Uchardet
Fast character set encoding detection using International Components for Unicode library: International Components for Unicode
- https://rubygems.org/gems/uchardet
- https://github.com/dmgk/uchardet
- https://www.rubydoc.info/gems/uchardet/
Installation
Add this line to your application's Gemfile:
gem 'uchardet'
And then execute:
$ bundle
Or install it yourself as:
$ gem install uchardet
Usage
require 'open-uri'
require 'uchardet'
text = open('https://raw.githubusercontent.com/dmgk/uchardet/master/test/samples/shift_jis.txt').read
encoding = ICU::UCharsetDetector.detect(text)
encoding # => {:encoding=>"Shift_JIS", :confidence=>100, :language=>"ja"}
From command line:
$ uchardet
Usage: uchardet [options] file
-l, --list Display list of detectable character sets.
-s, --strip Strip HTML or XML markup before detection.
-e, --encoding Hint the charset detector about possible encoding.

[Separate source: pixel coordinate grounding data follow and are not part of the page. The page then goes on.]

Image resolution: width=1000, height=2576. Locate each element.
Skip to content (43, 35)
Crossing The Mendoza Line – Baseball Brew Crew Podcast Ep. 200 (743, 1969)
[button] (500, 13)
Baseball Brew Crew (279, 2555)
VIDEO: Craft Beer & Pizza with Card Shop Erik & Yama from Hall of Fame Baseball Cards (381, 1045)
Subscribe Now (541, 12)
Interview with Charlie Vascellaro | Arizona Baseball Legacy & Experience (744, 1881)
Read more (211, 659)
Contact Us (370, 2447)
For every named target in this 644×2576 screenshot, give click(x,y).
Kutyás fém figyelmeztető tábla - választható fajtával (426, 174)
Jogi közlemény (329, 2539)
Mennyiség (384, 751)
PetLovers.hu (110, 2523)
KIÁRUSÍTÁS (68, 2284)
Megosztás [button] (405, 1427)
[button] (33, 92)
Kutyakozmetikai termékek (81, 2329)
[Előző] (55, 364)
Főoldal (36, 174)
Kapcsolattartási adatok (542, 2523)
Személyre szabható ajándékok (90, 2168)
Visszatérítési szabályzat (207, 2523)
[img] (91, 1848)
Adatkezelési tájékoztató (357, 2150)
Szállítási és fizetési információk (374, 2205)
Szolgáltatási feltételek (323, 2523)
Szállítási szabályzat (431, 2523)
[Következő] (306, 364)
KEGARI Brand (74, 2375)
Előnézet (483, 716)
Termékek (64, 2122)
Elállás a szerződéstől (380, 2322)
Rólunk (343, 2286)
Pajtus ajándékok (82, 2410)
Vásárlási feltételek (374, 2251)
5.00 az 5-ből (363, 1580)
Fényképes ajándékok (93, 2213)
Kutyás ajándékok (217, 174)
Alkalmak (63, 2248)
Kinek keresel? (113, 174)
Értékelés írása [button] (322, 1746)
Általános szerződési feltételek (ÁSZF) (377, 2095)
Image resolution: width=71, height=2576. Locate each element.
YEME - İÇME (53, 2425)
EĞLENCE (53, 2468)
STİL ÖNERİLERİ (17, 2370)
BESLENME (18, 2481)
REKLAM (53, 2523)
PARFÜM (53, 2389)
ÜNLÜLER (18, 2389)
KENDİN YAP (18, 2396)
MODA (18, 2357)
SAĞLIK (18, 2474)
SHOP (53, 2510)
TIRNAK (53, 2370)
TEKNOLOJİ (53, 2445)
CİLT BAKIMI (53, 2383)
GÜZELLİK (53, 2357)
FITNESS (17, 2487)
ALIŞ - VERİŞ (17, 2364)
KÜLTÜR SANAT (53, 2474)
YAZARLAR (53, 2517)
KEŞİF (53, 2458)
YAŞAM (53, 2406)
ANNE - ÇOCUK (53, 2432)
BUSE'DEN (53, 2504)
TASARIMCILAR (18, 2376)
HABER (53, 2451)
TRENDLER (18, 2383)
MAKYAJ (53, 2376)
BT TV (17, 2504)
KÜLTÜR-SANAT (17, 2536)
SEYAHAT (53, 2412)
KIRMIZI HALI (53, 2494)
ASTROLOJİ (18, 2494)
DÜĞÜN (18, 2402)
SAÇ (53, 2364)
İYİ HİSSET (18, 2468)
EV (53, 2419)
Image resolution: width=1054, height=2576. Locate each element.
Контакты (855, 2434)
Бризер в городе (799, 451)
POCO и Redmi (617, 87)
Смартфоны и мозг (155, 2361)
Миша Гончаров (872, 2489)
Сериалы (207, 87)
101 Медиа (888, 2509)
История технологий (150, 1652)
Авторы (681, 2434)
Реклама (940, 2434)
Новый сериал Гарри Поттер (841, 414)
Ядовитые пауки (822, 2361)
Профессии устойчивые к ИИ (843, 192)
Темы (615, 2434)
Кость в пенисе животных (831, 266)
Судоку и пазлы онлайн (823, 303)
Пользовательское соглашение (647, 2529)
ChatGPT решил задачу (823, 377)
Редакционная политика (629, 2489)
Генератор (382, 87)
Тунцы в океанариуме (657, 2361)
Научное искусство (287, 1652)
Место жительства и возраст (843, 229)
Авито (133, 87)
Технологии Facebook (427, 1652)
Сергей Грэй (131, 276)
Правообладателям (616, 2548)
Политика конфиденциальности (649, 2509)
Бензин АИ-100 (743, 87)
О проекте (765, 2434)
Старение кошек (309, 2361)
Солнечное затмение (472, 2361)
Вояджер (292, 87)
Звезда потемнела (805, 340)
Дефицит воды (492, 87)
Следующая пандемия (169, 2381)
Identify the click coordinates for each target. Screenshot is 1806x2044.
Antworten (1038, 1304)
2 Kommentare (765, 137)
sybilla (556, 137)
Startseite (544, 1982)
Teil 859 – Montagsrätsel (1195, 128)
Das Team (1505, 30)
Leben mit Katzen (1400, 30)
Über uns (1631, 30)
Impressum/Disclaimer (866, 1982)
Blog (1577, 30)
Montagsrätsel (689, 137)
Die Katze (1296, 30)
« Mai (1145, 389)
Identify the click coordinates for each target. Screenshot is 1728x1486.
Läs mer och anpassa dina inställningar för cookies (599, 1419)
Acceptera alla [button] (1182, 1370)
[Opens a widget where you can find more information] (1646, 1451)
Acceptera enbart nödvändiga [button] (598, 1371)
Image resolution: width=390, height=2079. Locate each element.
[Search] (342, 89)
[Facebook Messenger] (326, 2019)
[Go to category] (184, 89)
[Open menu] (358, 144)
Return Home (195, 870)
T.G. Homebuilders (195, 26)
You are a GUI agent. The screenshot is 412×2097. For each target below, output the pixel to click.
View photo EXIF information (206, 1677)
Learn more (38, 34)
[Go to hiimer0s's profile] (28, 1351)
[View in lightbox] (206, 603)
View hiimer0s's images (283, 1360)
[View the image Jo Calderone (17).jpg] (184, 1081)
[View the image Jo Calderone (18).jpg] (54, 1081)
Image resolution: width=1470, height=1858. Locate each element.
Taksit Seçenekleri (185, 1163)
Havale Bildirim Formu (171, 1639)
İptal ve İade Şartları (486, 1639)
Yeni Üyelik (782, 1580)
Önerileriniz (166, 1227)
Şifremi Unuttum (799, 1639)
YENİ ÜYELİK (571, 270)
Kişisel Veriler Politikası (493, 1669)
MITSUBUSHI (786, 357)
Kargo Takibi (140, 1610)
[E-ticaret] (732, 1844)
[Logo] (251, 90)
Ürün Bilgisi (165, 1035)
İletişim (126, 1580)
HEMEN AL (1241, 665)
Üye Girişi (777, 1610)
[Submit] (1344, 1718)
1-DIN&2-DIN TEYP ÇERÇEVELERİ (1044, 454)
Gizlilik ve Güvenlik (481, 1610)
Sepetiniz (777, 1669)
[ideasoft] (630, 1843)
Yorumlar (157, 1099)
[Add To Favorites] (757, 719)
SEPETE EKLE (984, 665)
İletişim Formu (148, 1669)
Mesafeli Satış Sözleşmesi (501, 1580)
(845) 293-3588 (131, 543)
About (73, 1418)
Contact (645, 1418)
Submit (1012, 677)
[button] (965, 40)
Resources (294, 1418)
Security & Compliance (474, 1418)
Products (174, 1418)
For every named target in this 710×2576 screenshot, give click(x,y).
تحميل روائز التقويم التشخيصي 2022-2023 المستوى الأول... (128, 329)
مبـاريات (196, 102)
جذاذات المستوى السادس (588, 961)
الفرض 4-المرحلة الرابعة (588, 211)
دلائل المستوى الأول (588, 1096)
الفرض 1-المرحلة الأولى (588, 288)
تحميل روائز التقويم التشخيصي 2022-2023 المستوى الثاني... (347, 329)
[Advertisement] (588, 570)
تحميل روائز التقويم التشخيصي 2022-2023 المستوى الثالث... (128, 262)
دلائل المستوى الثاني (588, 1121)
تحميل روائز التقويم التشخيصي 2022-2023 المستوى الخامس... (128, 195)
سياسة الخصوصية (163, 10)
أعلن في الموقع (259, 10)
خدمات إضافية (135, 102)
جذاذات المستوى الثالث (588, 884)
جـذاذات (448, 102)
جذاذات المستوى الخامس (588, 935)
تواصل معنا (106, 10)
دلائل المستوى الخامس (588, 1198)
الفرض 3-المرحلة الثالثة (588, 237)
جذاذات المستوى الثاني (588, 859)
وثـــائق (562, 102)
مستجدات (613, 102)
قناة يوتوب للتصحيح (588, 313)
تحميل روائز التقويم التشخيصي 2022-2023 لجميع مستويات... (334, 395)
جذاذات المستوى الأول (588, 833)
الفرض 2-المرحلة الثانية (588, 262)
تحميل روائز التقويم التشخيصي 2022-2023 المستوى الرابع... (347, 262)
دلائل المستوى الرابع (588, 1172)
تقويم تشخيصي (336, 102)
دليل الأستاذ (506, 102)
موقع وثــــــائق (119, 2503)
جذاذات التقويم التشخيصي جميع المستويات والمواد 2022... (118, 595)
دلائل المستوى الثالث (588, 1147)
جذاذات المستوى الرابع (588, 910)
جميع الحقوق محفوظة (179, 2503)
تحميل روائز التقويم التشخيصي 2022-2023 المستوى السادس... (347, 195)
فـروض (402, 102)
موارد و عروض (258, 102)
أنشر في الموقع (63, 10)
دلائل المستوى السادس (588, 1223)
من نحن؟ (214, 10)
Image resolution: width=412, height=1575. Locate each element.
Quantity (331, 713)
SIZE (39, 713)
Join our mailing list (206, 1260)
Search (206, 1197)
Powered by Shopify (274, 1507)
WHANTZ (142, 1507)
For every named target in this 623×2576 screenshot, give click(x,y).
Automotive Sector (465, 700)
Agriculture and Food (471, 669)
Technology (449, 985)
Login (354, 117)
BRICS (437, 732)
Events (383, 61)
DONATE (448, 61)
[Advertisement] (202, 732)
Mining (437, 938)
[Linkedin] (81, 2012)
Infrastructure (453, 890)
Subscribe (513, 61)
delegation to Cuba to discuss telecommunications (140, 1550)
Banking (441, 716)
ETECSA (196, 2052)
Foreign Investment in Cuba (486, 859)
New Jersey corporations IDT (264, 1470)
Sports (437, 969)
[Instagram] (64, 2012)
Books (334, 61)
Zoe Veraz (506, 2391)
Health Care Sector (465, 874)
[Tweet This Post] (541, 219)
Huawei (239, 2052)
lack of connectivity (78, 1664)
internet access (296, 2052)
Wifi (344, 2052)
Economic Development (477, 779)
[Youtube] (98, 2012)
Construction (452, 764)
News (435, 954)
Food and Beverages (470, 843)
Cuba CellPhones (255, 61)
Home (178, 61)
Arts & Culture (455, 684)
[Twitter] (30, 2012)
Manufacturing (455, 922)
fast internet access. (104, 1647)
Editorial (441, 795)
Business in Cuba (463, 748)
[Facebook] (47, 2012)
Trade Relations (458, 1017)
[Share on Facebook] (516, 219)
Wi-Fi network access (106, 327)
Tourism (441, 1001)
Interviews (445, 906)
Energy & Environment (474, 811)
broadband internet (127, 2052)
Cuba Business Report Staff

-a, --all Show all matching encodings.
-h, --help Show this help message.
-v, --version Show version.
$ uchardet `which uchardet`
ISO-8859-1 (confidence 25%)
Contributing
Bug reports and pull requests are welcome on GitHub at https://github.com/dmgk/uchardet
License
The gem is available as open source under the terms of the MIT License.